October 2nd, 2025

Pandemic helped change musician’s perspective


By Lethbridge Herald on October 2, 2025.

Al Beeber
Lethbridge Herald

When the COVID-19 pandemic in 2020 shut down the live music industry, Ann Vriend wasn’t going to let it cost her what she loved doing in addition to the income she earned from performing. 

The award-winning Edmonton-based blues and soul musician on a Sunday in April of 2020 staged an outdoor concert on her porch in the impoverished city neighbourhood of McCauley. 

A week later she was joined by other singers, who, while practising social distancing, engaged the neighbourhood in another free performance. Soon their shows began attracting hundreds of people from other areas in the city and during the first year of COVID restrictions, the  musicians performed about 60 shows, polishing their act. 

That led them to the stages of major festivals in Alberta and B.C., including the Edmonton Folk Festival, where they earned the emerging artist award. Fast forward to 2025 and the ensemble now known as AV and the Inner City is releasing its first EP on Friday, two weeks before they hit the Owl Acoustic Lounge for a show on Oct. 17. 

While the group has released singles, this will be the first collection of music they’ve  created. Vriend is looking forward to the Lethbridge show after many years away from local stages. 

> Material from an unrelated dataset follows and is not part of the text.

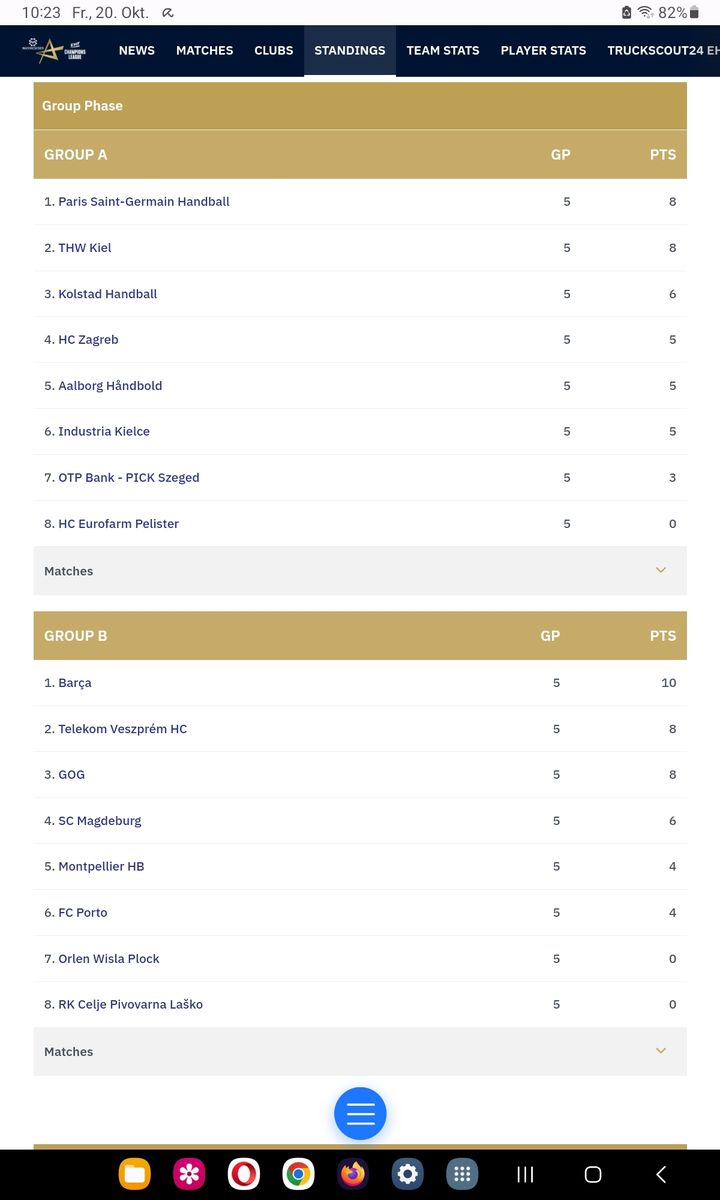This screenshot has height=1200, width=720.
Task: Open the Team Stats tab
Action: tap(442, 50)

While COVID temporarily killed the business of performing music, the pandemic couldn’t destroy the purpose behind creating music and the relationship humankind has with it, Vriend said in a phone interview this week. 

COVID  didn’t “really change the fundamentals of music, and why people love it, why people need it and why we make it,” said Vriend. While reflecting on the importance of music, Vriend noted that recordings have only been made and sold for 105 years. “It’s really a small blip in time, so maybe we’re just sort going back to it being an organic thing people do.” 

 The socially distanced porch concerts let Vriend and her bandmates still make music and explore their creativity in other ways. 

“It was not planned,” Vriend said of the group.  In fact, she’d planned to continue touring and release a new solo album in 2020. And for a number of reasons, she wasn’t interested in creating music to be streamed 

“My heart was not into that,” she recalled. “It was just supposed to be this temporary thing” but the performances started growing new opportunities emerging. “We ended up getting some gigs at festivals.” 

With the EP coming out, they hope that music will reach more people and festivals.